Task to carry out
Rewrite the part of the listing that opens with the line containing "Click the 0.948" and closes with the line containing "click(256, 33)", both of those lines included, as a JSON list of strings. Give one string per line and leave out any blank lines.

--- Begin Record set ---

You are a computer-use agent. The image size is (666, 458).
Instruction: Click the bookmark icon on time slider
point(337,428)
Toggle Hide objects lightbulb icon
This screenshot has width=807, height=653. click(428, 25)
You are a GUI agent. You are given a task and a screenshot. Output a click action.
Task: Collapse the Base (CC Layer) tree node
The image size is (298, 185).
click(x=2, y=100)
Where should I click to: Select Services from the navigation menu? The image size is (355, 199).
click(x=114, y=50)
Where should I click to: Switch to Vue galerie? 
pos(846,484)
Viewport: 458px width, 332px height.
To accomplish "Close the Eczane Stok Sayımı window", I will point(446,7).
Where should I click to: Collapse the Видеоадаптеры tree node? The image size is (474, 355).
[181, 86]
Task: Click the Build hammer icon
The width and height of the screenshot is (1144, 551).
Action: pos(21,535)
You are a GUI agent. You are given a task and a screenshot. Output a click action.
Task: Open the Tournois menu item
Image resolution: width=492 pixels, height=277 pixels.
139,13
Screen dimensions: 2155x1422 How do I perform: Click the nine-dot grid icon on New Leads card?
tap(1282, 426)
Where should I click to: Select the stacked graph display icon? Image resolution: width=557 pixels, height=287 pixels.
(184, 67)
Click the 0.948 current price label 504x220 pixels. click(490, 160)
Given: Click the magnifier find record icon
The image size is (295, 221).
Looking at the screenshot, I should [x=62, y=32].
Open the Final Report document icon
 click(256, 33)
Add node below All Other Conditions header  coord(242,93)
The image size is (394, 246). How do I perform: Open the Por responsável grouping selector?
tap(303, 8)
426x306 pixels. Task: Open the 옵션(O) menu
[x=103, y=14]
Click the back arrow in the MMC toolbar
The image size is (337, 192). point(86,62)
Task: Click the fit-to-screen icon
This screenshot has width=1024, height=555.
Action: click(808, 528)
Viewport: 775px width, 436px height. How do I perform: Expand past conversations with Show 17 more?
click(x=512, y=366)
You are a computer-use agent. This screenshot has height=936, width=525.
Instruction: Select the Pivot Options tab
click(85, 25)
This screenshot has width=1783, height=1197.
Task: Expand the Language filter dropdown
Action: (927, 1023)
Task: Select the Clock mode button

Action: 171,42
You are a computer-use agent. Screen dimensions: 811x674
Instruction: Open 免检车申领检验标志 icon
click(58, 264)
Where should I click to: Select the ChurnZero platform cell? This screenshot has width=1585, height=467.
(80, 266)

--- End Record set ---

Response to this task
[
  "Click the 0.948 current price label 504x220 pixels. click(490, 160)",
  "Given: Click the magnifier find record icon",
  "The image size is (295, 221).",
  "Looking at the screenshot, I should [x=62, y=32].",
  "Open the Final Report document icon",
  " click(256, 33)"
]